TASK REQUIREMENTS => The data must be transcribed exactly, with no line missing.
[Start of section]
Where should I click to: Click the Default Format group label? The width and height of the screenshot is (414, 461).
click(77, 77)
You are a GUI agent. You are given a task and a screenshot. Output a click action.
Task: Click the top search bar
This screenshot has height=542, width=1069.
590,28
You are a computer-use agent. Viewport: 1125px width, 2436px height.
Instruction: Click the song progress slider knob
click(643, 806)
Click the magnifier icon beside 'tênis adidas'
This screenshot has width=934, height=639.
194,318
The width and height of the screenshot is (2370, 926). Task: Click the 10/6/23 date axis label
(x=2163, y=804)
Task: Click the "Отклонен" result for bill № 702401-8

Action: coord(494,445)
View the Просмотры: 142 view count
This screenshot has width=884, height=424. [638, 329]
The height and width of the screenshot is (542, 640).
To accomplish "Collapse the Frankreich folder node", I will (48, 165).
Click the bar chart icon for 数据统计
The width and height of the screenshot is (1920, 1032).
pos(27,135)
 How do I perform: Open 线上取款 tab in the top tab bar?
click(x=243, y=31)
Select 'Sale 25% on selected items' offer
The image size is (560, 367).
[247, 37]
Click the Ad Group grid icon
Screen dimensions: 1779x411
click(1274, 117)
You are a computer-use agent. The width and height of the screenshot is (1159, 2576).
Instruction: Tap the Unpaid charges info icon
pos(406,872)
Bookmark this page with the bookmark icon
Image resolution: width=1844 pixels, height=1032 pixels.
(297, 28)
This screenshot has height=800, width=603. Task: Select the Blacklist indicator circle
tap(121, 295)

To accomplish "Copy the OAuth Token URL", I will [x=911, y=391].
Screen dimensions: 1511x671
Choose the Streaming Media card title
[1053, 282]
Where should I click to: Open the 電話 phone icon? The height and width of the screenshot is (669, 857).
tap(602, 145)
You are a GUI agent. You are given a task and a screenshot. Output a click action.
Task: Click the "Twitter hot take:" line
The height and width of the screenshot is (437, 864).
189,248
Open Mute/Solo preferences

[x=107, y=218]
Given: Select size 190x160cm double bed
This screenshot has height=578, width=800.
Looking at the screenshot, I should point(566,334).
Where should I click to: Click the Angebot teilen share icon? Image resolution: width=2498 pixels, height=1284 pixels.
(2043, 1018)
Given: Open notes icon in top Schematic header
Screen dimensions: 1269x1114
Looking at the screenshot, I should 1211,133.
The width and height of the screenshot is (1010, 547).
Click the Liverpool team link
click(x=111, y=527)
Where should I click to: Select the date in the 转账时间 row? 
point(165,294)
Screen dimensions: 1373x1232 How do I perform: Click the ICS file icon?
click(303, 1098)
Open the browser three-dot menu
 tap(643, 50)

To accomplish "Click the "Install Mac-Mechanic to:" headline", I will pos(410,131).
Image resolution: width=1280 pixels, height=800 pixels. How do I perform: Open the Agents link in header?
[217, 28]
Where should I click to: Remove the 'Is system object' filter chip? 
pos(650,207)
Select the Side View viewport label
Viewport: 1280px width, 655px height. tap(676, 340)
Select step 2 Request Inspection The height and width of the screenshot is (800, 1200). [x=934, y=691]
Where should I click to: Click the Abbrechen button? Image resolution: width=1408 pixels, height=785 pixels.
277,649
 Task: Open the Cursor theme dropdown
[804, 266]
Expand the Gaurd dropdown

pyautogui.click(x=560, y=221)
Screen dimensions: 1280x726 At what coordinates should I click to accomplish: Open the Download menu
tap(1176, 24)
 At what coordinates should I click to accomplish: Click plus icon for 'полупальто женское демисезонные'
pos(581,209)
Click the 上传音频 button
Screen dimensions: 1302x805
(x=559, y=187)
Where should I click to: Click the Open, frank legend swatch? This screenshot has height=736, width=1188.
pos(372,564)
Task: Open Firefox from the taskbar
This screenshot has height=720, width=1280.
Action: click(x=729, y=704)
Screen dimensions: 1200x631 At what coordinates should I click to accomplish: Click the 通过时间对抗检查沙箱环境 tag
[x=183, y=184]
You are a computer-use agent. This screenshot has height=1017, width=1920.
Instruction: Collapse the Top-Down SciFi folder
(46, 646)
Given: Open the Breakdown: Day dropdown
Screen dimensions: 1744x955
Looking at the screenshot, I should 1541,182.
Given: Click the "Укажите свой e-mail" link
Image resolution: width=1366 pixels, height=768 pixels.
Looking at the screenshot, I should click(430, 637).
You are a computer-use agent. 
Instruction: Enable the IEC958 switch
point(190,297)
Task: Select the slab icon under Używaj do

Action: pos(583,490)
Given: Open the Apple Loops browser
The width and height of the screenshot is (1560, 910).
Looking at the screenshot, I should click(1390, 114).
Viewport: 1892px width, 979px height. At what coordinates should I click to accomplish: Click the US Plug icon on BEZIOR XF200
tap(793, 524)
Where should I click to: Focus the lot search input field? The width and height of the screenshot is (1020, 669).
[End of section]
RESPONSE TO THIS TASK =>
Where should I click to: Click the Default Format group label? The width and height of the screenshot is (414, 461).
click(77, 77)
You are a GUI agent. You are given a task and a screenshot. Output a click action.
Task: Click the top search bar
This screenshot has height=542, width=1069.
590,28
You are a computer-use agent. Viewport: 1125px width, 2436px height.
Instruction: Click the song progress slider knob
click(643, 806)
Click the magnifier icon beside 'tênis adidas'
This screenshot has width=934, height=639.
194,318
The width and height of the screenshot is (2370, 926). Task: Click the 10/6/23 date axis label
(x=2163, y=804)
Task: Click the "Отклонен" result for bill № 702401-8

Action: coord(494,445)
View the Просмотры: 142 view count
This screenshot has width=884, height=424. [638, 329]
The height and width of the screenshot is (542, 640).
To accomplish "Collapse the Frankreich folder node", I will (48, 165).
Click the bar chart icon for 数据统计
The width and height of the screenshot is (1920, 1032).
pos(27,135)
 How do I perform: Open 线上取款 tab in the top tab bar?
click(x=243, y=31)
Select 'Sale 25% on selected items' offer
The image size is (560, 367).
[247, 37]
Click the Ad Group grid icon
Screen dimensions: 1779x411
click(1274, 117)
You are a computer-use agent. The width and height of the screenshot is (1159, 2576).
Instruction: Tap the Unpaid charges info icon
pos(406,872)
Bookmark this page with the bookmark icon
Image resolution: width=1844 pixels, height=1032 pixels.
(297, 28)
This screenshot has height=800, width=603. Task: Select the Blacklist indicator circle
tap(121, 295)

To accomplish "Copy the OAuth Token URL", I will [x=911, y=391].
Screen dimensions: 1511x671
Choose the Streaming Media card title
[1053, 282]
Where should I click to: Open the 電話 phone icon? The height and width of the screenshot is (669, 857).
tap(602, 145)
You are a GUI agent. You are given a task and a screenshot. Output a click action.
Task: Click the "Twitter hot take:" line
The height and width of the screenshot is (437, 864).
189,248
Open Mute/Solo preferences

[x=107, y=218]
Given: Select size 190x160cm double bed
This screenshot has height=578, width=800.
Looking at the screenshot, I should point(566,334).
Where should I click to: Click the Angebot teilen share icon? Image resolution: width=2498 pixels, height=1284 pixels.
(2043, 1018)
Given: Open notes icon in top Schematic header
Screen dimensions: 1269x1114
Looking at the screenshot, I should 1211,133.
The width and height of the screenshot is (1010, 547).
Click the Liverpool team link
click(x=111, y=527)
Where should I click to: Select the date in the 转账时间 row? 
point(165,294)
Screen dimensions: 1373x1232 How do I perform: Click the ICS file icon?
click(303, 1098)
Open the browser three-dot menu
 tap(643, 50)

To accomplish "Click the "Install Mac-Mechanic to:" headline", I will pos(410,131).
Image resolution: width=1280 pixels, height=800 pixels. How do I perform: Open the Agents link in header?
[217, 28]
Where should I click to: Remove the 'Is system object' filter chip? 
pos(650,207)
Select the Side View viewport label
Viewport: 1280px width, 655px height. tap(676, 340)
Select step 2 Request Inspection The height and width of the screenshot is (800, 1200). [x=934, y=691]
Where should I click to: Click the Abbrechen button? Image resolution: width=1408 pixels, height=785 pixels.
277,649
 Task: Open the Cursor theme dropdown
[804, 266]
Expand the Gaurd dropdown

pyautogui.click(x=560, y=221)
Screen dimensions: 1280x726 At what coordinates should I click to accomplish: Open the Download menu
tap(1176, 24)
 At what coordinates should I click to accomplish: Click plus icon for 'полупальто женское демисезонные'
pos(581,209)
Click the 上传音频 button
Screen dimensions: 1302x805
(x=559, y=187)
Where should I click to: Click the Open, frank legend swatch? This screenshot has height=736, width=1188.
pos(372,564)
Task: Open Firefox from the taskbar
This screenshot has height=720, width=1280.
Action: click(x=729, y=704)
Screen dimensions: 1200x631 At what coordinates should I click to accomplish: Click the 通过时间对抗检查沙箱环境 tag
[x=183, y=184]
You are a computer-use agent. This screenshot has height=1017, width=1920.
Instruction: Collapse the Top-Down SciFi folder
(46, 646)
Given: Open the Breakdown: Day dropdown
Screen dimensions: 1744x955
Looking at the screenshot, I should 1541,182.
Given: Click the "Укажите свой e-mail" link
Image resolution: width=1366 pixels, height=768 pixels.
Looking at the screenshot, I should click(430, 637).
You are a computer-use agent. 
Instruction: Enable the IEC958 switch
point(190,297)
Task: Select the slab icon under Używaj do

Action: pos(583,490)
Given: Open the Apple Loops browser
The width and height of the screenshot is (1560, 910).
Looking at the screenshot, I should click(1390, 114).
Viewport: 1892px width, 979px height. At what coordinates should I click to accomplish: Click the US Plug icon on BEZIOR XF200
tap(793, 524)
Where should I click to: Focus the lot search input field? The width and height of the screenshot is (1020, 669).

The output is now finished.